У вас много интересного материала, но вы не видите его ценности. У вас есть мука и вы поедаете ее горстями. Вам говорят: вон, какие вкусные вещи можно сделать: бисквиты, кренделя. Так делайте их!
Я уважаю Макаренко как человека, как преподавателя, но не уважаю как литератора. Это не художник. Далее простодушного разрешения сюжета он не идёт. Однажды я был на литературном вечере, где Макаренко читал свой рассказ. Из жизни беспризорных. Примерно, следующего содержания: пропала большая сумма денег в колонии (или где-то, не знаю), это кладёт пятно на весь коллектив. Тогда было решено, что в угол положат шапку, и все будут проходить мимо. Кто взял, пусть выложит деньги обратно. В этом месте я решил, что здорово сделан рассказ — видя прямое разрешение его. Но через пять минут уходил разочарованный. Макаренко не увидел настоящего напрашивающегося хода. Он сделал так: когда деньги были сосчитаны, украденная сумма копейка в копейку была выложена. Это неинтересно. Нужно было сделать, чтобы положенная сумма превышала украденную: каждый боялся за своего товарища и выкладывал ещё и свои деньги.
У начинающего писателя, золотые зёрна попадаются в словесной шелухе. И не потому, что знает как позолотить, а только благодаря интуиции. Это всё равно, что когда человек садится за письменный прибор и видит на мраморной доске перед чернильницами долевую выемку, он, не зная для чего она, положит в нее ручку. Потом эту ручку он будет туда класть, потому что уже знает: это место для ручки.
◆ ◆ ◆ ◆ ◆
◆ УСЛОВИЯ ЗАДАНИЙ:
(a) Перепишите, пожалуйста, из исходного текста отрывок от «У начинающего писателя, золотые» до «место для ручки.» включительно.
(b) Какая сумма, по словам исходного текста, оказалась выложена в рассказе Макаренко, когда деньги пересчитали?
Данные ниже — отдельный материал, не связанный с исходным текстом.

◆ ФРАГМЕНТ НАБОРА ДАННЫХ:
◆ ◆ ◆ ◆ ◆
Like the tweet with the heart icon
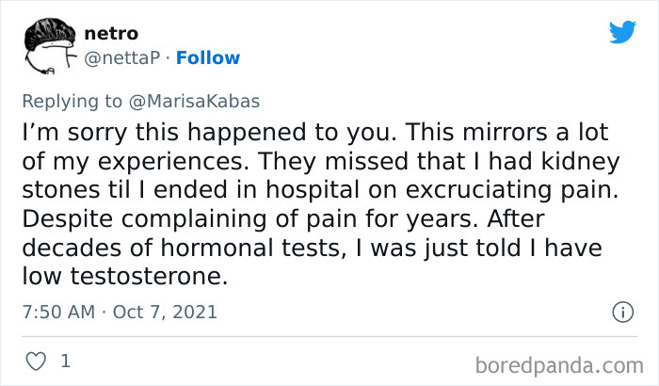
◆ ◆ ◆ ◆ ◆
◆ ОТВЕТЫ:
(a)
У начинающего писателя, золотые зёрна попадаются в словесной шелухе. И не потому, что знает как позолотить, а только благодаря интуиции. Это всё равно, что когда человек садится за письменный прибор и видит на мраморной доске перед чернильницами долевую выемку, он, не зная для чего она, положит в нее ручку. Потом эту ручку он будет туда класть, потому что уже знает: это место для ручки.

(b) Ровно украденная сумма, копейка в копейку.